At these words light returned to his honey-hued face. 'Indeed!' he exclaimed. 'There may yet be elf-children to befriend! And even within the Halls of the Elvenking there are still many secret places unknown to me. But...'
His mother had no need to read his thought for his question was plainly written across his young features.
'And many eyes do follow you, but grudge it not, for they watch you not to pry but out of love; though your growing is indeed of great interest to all, for long has it been since their merry days of raising children.'[3]
'Aye,' grinned Legelion, 'and also they deem me strange: a Silvan elf who would read and write the elven-runes! This makes me unalike my kin and an object of curiosity and gossip.'
'But pay no heed and be not abashed.' she smiled. 'Forgo your pride and live your life for your own humble joy as is your wont.'
She draped the mended tunic over his slim shoulder and tucked a wayward strand of long, dark hair behind the boy's ear. 'But I beseech you, let not your joy bring such hurt to your raiment again!' And her son laughed merrily.

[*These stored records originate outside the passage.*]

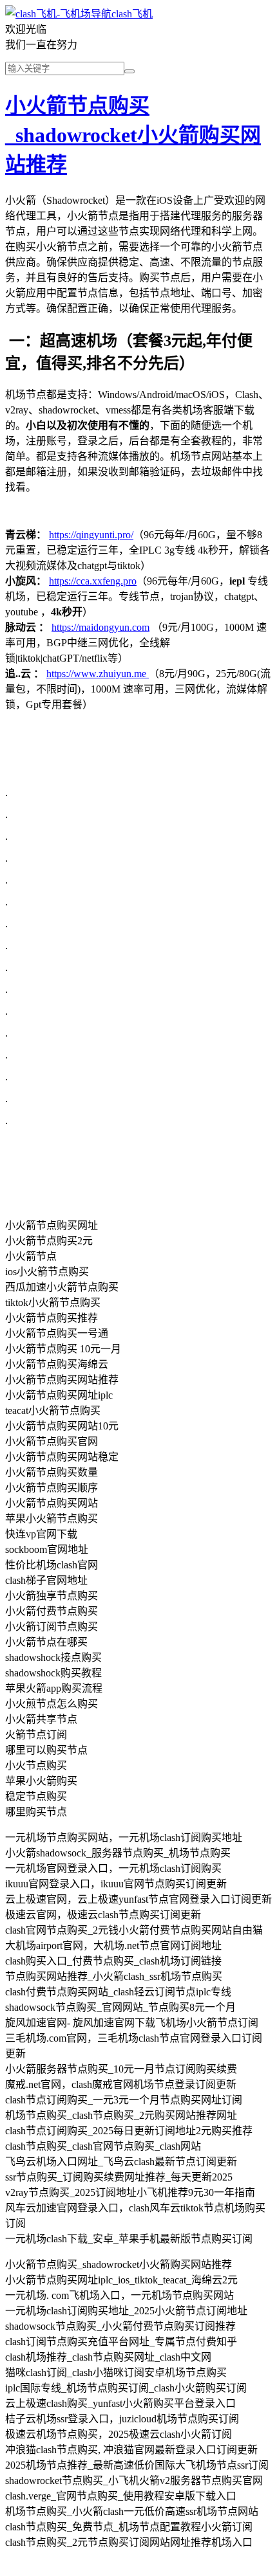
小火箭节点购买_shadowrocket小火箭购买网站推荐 (133, 135)
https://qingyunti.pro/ (91, 534)
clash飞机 (132, 13)
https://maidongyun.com (100, 627)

'Alas,' he said, 'that is a promise I doubt I can uphold!'
* * *
[1] Quenya: ósanwë or sanwë-latya
[2] "Elves were destined to be 'immortal', that is not to die within the unknown limits decreed by the One, which at the most could be until the end of the life of the Earth as a habitable realm."
- The Peoples of Middle-earth, "Last Writings"
[3] "The union of love is indeed to them great delight and joy, and the 'days of the children', as they call them, remain in their memory as the most merry in life..."
- Morgoth's Ring, 'The Laws and Customs Among the Eldar'
It should be noted that this tale is set in Summer of the 2978th year of the Third Age, when Legelion was but twelve years of age; also that these anecdotes are not in strict chronological order.